The exhibition will take place on the museum's floor 0. It will present new commissioned works exclusively. Hatje Cantz will publish a profusely illustrated bilingual catalogue, comprising an in-depth essay on the artist's work by the curator.

The exhibition will be developed into four chapters—one for each room—guided by a free, speculative narrative line built around ideas on survival and the conditions for inhabiting the world, both physically and culturally.

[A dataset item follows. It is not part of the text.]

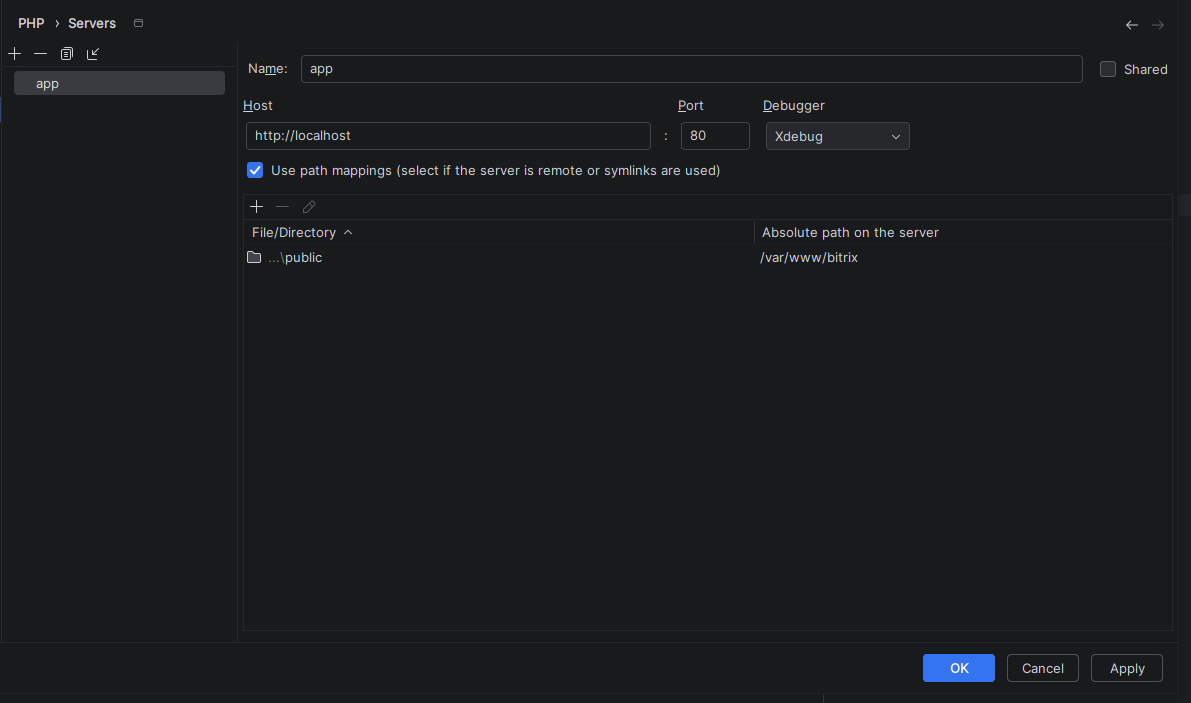Remove the selected path mapping
This screenshot has width=1191, height=703.
point(283,207)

Romão's work has developed over the past ten years on a diversity of media, from poetry and sculpture to installations and video works. Ultimately, his work has the human body at its core, focusing on its often-problematic interaction with cultural and historical macrostructures, the environment, and economics by means of an extensive collection of small actions, objects, and appropriations. Strongly anchored in poetry, Romão's work uses or appropriates materials in a speculative manner, deeply rooted in the legacies of both Surrealism and the Baroque—in what can be understood as a continuous sabotage of codes and expectations.

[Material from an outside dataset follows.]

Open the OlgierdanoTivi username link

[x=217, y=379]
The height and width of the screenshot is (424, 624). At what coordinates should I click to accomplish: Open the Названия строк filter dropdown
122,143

On the first chapter of the exhibition, the public will encounter a large acrylic glass model of a factory roof illuminated by a progressively dimming light, recreating a sunset. This will be the beginning of the surreal nocturnal voyage proposed by Fauna. The same room will present an electric generator pollinized by acacia flowers. The presence of plants as such, classified as invasive due to their aggressive behavior, uncontrolled growth, and high adaptivity, will recur throughout the exhibition.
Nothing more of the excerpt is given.